Adobe Analytics Connector in Power BI adobe-analytics-connector-in-power-bi

In this video we’ll walk through the Adobe Analytics Connector by creating and loading a request, changing the format of the data, building a visualization, and publishing to the online service.

Transcript
Hi, this is Jeremy King. I’m a Senior Product Manager on the Adobe Analytics Cloud team. I’d like to take some time to introduce you to the new Adobe Analytics Connector and Power BI. This was developed in partnership with Microsoft and allows you to directly load your Adobe Analytics data into the Power BI experience. When you launch the connector, you’ll authenticate using your Adobe ID. You’ll be presented with this Navigator, that’ll show you all the available reports we have access to.
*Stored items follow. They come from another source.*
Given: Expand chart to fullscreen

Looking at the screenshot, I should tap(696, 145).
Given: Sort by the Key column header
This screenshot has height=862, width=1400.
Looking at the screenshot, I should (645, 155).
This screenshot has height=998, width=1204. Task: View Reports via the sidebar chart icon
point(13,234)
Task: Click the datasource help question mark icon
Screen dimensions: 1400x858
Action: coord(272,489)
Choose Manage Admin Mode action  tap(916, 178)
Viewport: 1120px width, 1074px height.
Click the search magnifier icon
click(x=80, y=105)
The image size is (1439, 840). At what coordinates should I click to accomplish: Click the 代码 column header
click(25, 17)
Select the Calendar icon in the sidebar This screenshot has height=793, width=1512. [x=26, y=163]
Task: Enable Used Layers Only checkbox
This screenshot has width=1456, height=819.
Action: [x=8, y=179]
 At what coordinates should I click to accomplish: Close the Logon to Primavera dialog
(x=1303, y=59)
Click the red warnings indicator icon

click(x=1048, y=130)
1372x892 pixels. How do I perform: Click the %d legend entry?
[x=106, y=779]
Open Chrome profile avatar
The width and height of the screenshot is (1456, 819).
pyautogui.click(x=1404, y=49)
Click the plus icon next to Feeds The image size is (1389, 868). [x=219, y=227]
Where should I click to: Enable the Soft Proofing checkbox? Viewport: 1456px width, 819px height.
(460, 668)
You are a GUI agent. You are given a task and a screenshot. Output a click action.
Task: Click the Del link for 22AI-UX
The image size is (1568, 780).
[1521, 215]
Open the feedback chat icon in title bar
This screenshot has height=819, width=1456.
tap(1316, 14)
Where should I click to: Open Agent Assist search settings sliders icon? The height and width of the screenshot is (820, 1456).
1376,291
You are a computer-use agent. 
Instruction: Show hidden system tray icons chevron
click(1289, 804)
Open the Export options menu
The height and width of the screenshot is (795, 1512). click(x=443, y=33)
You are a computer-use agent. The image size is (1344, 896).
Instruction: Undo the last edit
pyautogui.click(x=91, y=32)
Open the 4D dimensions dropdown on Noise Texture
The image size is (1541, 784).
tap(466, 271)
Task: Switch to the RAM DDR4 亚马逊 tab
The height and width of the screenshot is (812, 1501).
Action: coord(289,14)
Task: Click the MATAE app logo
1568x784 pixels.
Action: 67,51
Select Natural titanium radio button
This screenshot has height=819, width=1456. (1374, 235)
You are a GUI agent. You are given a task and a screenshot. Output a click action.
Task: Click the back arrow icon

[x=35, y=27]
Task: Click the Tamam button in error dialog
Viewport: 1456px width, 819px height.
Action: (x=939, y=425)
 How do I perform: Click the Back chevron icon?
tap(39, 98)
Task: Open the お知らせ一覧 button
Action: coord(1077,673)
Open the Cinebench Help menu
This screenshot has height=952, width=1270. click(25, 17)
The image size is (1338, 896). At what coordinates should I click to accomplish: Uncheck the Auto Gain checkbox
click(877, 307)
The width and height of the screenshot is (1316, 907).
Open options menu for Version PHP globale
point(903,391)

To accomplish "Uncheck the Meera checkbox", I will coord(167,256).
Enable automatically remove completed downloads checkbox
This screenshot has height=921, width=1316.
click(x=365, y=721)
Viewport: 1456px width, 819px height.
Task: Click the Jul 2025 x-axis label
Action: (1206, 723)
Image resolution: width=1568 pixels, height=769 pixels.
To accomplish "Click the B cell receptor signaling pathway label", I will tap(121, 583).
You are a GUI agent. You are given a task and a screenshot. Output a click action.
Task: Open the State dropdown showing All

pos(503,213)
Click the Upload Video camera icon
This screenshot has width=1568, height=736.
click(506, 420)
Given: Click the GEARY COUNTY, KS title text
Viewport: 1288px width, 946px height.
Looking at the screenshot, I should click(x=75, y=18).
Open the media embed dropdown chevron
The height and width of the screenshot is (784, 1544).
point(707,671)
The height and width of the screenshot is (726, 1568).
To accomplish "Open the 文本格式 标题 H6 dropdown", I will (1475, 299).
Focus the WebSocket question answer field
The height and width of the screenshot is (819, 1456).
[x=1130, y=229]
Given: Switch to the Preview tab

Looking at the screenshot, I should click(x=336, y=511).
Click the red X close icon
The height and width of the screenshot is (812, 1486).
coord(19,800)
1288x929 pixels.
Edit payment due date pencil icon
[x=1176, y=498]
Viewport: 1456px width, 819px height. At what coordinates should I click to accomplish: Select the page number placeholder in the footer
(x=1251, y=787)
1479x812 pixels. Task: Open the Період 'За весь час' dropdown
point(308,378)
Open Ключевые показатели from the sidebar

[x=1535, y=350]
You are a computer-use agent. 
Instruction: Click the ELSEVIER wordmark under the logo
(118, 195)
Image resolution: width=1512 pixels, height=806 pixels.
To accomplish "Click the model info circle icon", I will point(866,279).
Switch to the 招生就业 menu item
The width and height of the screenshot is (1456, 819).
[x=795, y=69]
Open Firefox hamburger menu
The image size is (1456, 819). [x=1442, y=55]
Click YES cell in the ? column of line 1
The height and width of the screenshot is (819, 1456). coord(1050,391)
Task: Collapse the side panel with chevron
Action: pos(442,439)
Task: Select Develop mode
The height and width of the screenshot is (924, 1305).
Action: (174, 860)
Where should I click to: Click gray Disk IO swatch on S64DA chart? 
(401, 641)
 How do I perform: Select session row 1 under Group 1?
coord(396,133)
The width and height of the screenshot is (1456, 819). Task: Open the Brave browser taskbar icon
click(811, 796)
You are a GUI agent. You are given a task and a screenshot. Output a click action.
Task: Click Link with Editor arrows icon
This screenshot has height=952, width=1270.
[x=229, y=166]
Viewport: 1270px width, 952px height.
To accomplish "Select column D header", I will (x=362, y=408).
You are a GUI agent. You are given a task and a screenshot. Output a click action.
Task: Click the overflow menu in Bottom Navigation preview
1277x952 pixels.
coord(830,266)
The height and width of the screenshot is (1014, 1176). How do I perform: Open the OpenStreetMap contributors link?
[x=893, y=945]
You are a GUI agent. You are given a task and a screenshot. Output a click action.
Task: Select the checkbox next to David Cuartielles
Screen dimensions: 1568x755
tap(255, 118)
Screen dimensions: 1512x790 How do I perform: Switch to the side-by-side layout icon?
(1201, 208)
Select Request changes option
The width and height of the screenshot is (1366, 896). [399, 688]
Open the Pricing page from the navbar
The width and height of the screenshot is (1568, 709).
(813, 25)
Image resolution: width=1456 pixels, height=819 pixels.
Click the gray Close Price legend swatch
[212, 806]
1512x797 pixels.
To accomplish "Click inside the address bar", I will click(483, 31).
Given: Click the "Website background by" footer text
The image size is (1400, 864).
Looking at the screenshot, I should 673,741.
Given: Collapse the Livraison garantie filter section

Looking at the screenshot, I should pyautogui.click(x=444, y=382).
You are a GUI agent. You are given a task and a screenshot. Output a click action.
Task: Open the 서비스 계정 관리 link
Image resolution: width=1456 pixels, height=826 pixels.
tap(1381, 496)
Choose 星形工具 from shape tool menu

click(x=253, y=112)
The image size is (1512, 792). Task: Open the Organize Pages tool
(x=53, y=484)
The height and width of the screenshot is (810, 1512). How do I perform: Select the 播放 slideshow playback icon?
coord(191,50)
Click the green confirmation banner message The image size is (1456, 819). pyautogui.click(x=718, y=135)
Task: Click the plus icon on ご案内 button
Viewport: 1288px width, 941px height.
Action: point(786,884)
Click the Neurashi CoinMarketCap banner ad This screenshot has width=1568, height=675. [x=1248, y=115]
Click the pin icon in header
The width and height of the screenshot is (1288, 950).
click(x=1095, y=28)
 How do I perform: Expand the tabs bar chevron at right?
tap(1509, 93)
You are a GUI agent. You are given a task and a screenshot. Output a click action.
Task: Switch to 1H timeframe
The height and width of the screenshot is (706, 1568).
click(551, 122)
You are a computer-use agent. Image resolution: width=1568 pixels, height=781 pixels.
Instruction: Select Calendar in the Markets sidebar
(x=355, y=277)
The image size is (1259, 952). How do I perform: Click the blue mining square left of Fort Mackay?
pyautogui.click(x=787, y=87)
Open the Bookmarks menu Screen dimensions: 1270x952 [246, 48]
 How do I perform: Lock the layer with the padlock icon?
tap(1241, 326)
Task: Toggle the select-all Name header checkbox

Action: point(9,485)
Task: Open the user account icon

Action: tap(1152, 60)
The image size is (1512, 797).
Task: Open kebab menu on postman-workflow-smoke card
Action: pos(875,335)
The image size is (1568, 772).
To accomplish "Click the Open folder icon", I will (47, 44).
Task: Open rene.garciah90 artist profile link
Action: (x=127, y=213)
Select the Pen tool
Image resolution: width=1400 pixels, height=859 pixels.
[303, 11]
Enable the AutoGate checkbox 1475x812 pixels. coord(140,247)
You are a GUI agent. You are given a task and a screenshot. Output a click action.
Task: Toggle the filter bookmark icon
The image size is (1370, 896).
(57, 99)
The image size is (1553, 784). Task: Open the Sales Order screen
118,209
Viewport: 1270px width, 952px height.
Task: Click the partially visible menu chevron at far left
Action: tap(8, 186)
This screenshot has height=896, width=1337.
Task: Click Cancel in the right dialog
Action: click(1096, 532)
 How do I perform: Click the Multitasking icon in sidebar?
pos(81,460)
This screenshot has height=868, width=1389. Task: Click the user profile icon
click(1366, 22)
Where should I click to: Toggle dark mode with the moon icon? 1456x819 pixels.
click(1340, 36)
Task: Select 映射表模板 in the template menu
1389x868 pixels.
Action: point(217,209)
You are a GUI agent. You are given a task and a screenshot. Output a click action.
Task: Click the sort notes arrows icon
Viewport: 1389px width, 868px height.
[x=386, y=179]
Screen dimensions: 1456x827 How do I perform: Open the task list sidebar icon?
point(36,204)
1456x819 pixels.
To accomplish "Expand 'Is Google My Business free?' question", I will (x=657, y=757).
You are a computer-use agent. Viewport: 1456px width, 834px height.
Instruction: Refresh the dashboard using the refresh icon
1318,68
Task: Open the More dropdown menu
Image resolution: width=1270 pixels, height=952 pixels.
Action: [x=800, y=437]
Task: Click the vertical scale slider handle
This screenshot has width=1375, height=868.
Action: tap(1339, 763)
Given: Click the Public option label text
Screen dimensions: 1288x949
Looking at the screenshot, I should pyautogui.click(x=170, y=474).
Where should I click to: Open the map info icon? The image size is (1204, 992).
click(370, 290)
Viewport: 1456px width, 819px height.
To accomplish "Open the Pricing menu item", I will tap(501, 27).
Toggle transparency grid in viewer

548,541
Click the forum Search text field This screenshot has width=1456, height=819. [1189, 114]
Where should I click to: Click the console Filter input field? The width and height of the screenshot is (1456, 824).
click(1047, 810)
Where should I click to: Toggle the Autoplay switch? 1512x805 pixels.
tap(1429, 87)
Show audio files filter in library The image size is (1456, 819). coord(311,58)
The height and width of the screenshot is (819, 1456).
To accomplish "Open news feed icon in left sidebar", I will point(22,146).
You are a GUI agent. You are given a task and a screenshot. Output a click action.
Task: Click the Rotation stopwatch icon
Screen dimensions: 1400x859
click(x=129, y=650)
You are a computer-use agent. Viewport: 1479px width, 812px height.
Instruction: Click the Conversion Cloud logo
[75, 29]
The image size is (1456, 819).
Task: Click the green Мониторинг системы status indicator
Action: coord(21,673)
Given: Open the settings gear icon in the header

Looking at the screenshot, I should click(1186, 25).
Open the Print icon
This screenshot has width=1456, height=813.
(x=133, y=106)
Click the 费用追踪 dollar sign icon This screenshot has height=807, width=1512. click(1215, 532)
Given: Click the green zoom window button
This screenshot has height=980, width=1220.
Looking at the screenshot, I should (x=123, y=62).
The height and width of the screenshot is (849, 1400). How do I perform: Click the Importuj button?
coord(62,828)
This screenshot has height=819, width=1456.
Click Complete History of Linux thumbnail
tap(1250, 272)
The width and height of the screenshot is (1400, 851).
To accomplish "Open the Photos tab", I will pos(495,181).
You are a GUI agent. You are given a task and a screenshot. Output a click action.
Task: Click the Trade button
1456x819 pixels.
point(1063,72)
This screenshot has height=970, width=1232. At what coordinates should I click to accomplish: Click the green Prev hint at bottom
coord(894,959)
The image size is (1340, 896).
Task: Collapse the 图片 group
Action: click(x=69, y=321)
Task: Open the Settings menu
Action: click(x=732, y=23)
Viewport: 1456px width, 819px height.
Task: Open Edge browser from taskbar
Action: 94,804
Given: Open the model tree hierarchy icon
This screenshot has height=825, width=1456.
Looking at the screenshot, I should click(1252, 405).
When you break down a report suite you’ll be able to select the individual items within that report suite. The dimensions and metrics. Everything you need to create the requests, that you want to use to drive and build out your reporting. Let’s go ahead and build a request.
I’m going to build a request, starting with dimension of Operating System Type and we’ll go ahead and find a Measure of Visitors.
And for my report suite, I’m going to change the Start reporting range, to actually fall in April.
We’ll update the End reporting range as well and Apply that additional option. You could also choose to apply a segment to your request or choose Top items to have it only return so many items back for that dimension. In my example, I’m going to go ahead and update the Top to be six and only pull back the first six items.
Once you’ve built the request the way that you want and you want to save it into your Power BI Project, go ahead and hit Load.
Now we’ve successfully loaded a report from Adobe Analytics into our Power BI Project, but now is where the fun starts. So, I can go over here and find the we RETAIL data set table that just got loaded. I’m going to go ahead and Rename it so I can keep track of which data set this was and let’s go ahead and inspect the items inside. So we’re going to click on Operating Systems for the dimension element and Visitors for the metric or the measure. Notice, that the table that Power BI selected to represent the data, shows the Visitors metric and the Visitors metric isn’t quite the format I was looking for, so why don’t we go ahead and change that. I can select the visitors metric, go to the Modeling tab, we’ll keep the separator and we’ll get rid of the decimal places. You’ll notice that it will update the visualization, as well as the actual dataset that I have inside of the Power BI project. And then in terms of the visualization, maybe I don’t want to represent this as a table. Why don’t we switch it to a pie chart.
Now you may have noticed a few other dataset tables already loaded in the right-hand side. If I switch over to page two of this report, you’ll see a few other visualizations I went ahead and pre-built, just to show you what’s possible. Now this isn’t where you end. You also have the option of Publishing the data sets that you’ve created and formatted, as well as the report that you generate to the Power BI online service.
A service you’ll use to share this reporting out to others across your organization.
So I’m gonna go ahead and Select my workspace and let it Publish to the online service and it’s done. So let’s go ahead and look at that experience.
Now I’ve successfully published my data from Adobe Analytics into the Power BI desktop. Reformatted those datasets to look like, how I want represented for the reporting I needed to create. Created reports and then published both the Datasets and the Reports I created in the desktop application to the online service.
Now I have the option of taking these tiles that are in the reports, pinning them to dashboards and then sharing those dashboards, along with the reports and data set assets with others across my organization.
I hope you look forward to exploring this integration further.